> Aim
Reproduce the items below verbatim, starting at the line that contains "Task: Click Select All under View Only column" and ending after the line that contains "will click(x=1032, y=173).".

> Data for this task
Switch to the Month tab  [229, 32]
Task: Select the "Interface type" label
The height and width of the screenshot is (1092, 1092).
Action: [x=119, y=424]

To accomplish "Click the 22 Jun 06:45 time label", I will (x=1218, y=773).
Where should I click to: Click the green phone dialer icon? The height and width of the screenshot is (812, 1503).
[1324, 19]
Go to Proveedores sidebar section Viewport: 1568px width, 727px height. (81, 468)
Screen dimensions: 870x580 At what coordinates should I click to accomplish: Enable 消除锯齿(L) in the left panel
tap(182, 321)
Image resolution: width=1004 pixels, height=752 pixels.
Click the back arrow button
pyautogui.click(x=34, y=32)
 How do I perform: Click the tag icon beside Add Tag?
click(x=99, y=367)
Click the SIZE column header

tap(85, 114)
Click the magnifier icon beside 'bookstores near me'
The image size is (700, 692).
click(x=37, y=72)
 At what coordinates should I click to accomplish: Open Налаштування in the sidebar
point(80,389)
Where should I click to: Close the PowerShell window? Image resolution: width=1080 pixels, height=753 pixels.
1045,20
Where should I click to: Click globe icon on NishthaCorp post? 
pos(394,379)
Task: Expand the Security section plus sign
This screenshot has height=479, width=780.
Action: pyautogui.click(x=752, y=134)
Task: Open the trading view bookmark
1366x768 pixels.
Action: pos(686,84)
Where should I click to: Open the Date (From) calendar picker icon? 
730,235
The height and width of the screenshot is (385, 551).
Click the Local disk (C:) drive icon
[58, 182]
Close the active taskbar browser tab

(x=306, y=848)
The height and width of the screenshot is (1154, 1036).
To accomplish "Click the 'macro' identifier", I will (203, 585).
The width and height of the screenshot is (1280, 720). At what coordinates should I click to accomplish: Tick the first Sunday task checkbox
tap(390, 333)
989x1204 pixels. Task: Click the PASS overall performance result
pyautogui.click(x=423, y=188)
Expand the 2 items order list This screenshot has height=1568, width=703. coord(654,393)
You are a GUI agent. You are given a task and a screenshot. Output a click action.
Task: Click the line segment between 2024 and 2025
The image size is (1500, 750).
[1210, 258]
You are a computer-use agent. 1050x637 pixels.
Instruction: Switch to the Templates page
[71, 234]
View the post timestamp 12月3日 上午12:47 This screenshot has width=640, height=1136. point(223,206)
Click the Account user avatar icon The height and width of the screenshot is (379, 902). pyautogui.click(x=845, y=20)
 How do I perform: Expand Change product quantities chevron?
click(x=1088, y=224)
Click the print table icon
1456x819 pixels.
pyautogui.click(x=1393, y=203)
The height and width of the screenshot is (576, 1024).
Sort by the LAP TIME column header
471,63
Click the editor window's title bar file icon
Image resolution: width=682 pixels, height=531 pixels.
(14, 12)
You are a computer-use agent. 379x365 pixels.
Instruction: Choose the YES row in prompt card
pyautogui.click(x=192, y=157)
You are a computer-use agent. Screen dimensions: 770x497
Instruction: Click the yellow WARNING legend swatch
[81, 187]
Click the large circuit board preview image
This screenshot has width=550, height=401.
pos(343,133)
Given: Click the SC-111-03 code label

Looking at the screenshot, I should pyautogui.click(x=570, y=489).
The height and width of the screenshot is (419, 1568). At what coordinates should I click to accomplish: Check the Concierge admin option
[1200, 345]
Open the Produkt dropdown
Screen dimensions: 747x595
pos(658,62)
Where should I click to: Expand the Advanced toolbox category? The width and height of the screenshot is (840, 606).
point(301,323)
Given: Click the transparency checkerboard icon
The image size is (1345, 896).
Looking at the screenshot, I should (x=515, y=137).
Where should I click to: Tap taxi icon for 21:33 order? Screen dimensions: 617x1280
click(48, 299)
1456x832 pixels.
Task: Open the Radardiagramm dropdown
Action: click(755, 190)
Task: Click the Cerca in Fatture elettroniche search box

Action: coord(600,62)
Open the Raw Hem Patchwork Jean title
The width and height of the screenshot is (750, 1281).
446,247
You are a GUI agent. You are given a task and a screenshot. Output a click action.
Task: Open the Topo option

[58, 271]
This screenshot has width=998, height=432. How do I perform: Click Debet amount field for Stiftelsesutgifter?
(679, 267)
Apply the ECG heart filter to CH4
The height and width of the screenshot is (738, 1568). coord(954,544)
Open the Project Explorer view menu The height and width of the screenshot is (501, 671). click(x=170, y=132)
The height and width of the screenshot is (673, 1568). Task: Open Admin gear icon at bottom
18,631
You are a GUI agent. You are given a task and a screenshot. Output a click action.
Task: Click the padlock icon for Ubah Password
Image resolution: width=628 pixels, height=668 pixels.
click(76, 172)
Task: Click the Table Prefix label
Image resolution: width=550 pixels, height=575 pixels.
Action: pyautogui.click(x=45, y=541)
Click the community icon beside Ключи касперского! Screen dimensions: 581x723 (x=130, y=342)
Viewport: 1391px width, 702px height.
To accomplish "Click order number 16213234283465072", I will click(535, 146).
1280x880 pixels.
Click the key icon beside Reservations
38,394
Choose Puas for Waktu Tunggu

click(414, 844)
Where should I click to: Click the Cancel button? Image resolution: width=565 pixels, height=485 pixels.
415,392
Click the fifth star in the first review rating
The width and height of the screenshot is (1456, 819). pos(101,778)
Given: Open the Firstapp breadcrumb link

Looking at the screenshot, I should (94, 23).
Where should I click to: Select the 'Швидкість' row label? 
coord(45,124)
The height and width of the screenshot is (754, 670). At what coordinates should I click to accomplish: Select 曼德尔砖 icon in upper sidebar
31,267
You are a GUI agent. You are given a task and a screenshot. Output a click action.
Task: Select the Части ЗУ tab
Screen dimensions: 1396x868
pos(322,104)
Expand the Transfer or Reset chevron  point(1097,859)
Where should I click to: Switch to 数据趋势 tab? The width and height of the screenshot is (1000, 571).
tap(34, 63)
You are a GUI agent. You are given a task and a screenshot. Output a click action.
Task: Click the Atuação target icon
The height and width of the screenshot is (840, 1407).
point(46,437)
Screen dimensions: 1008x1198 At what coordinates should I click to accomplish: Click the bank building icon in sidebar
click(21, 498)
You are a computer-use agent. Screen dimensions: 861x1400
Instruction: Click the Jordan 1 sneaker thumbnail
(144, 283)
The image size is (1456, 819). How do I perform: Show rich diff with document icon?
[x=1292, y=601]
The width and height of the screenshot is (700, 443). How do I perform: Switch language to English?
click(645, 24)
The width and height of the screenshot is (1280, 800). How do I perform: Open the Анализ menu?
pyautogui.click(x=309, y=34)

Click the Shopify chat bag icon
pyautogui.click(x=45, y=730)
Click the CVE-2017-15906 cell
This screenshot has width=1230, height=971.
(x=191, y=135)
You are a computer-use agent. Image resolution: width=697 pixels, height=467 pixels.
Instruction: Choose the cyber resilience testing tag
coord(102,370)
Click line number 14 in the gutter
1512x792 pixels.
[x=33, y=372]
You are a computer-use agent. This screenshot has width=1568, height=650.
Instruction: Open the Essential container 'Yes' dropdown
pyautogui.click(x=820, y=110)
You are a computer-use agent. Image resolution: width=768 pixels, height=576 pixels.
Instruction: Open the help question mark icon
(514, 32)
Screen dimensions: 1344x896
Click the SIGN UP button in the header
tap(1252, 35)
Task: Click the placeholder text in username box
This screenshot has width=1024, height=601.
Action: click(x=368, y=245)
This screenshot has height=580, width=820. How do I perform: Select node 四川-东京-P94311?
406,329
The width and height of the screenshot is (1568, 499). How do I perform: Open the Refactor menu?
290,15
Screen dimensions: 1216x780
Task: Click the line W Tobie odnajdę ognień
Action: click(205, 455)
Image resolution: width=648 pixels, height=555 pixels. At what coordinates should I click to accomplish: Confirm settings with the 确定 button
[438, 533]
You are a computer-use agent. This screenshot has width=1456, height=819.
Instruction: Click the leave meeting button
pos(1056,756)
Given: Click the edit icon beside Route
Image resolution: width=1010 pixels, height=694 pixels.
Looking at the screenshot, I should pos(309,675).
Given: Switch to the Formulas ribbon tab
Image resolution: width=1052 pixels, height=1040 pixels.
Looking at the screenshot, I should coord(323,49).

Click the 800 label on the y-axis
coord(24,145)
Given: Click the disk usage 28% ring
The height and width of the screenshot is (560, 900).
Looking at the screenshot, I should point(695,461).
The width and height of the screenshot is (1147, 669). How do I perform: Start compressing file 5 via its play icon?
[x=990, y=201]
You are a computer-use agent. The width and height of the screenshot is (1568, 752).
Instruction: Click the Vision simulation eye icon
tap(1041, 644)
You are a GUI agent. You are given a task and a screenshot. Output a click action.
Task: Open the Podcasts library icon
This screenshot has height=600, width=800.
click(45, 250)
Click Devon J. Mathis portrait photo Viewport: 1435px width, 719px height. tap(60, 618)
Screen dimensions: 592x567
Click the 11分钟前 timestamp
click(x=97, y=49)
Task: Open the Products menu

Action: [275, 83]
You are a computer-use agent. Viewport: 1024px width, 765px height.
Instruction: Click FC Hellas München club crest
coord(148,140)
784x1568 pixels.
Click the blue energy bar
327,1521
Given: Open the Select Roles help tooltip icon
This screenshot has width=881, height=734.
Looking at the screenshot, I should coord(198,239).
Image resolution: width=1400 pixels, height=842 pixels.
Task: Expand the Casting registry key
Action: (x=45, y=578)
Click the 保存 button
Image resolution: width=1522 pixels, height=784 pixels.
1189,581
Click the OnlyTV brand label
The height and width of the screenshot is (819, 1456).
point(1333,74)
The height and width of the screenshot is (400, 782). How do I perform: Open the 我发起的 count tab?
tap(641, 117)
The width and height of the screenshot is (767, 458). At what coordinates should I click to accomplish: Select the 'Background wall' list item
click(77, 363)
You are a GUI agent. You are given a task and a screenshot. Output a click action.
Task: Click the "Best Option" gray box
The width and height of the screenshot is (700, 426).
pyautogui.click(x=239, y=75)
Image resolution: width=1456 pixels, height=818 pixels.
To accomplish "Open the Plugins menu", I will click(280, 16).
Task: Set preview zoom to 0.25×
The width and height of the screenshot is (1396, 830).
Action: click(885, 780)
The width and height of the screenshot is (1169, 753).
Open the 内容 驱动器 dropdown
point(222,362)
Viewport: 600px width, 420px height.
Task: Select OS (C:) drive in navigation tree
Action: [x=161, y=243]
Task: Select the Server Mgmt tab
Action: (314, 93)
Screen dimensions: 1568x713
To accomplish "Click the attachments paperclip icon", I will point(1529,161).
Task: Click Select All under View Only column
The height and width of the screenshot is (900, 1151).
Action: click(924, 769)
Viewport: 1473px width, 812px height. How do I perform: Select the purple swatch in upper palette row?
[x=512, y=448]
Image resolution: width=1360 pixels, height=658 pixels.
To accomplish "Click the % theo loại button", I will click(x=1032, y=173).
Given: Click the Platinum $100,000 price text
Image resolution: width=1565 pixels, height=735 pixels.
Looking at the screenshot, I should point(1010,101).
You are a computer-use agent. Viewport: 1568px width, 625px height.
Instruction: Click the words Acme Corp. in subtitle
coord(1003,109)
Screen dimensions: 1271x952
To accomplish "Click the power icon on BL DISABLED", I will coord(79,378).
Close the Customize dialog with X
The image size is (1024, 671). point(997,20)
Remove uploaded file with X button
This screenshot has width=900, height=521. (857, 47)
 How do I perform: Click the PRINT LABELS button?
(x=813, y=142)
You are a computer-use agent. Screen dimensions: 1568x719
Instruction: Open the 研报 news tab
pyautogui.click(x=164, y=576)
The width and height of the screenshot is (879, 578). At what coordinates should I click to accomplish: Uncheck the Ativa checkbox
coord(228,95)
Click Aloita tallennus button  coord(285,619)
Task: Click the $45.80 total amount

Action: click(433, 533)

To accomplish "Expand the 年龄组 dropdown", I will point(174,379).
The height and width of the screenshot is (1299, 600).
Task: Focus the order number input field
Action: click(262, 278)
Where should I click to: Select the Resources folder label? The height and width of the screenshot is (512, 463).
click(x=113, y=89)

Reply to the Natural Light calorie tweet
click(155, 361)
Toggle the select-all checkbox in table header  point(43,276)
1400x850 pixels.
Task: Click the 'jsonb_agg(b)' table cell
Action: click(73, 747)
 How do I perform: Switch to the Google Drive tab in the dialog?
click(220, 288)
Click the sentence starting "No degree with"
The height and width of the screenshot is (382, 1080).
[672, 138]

> Exercise output
Task: Click Select All under View Only column
The height and width of the screenshot is (900, 1151).
Action: click(924, 769)
Viewport: 1473px width, 812px height. How do I perform: Select the purple swatch in upper palette row?
[x=512, y=448]
Image resolution: width=1360 pixels, height=658 pixels.
To accomplish "Click the % theo loại button", I will click(x=1032, y=173).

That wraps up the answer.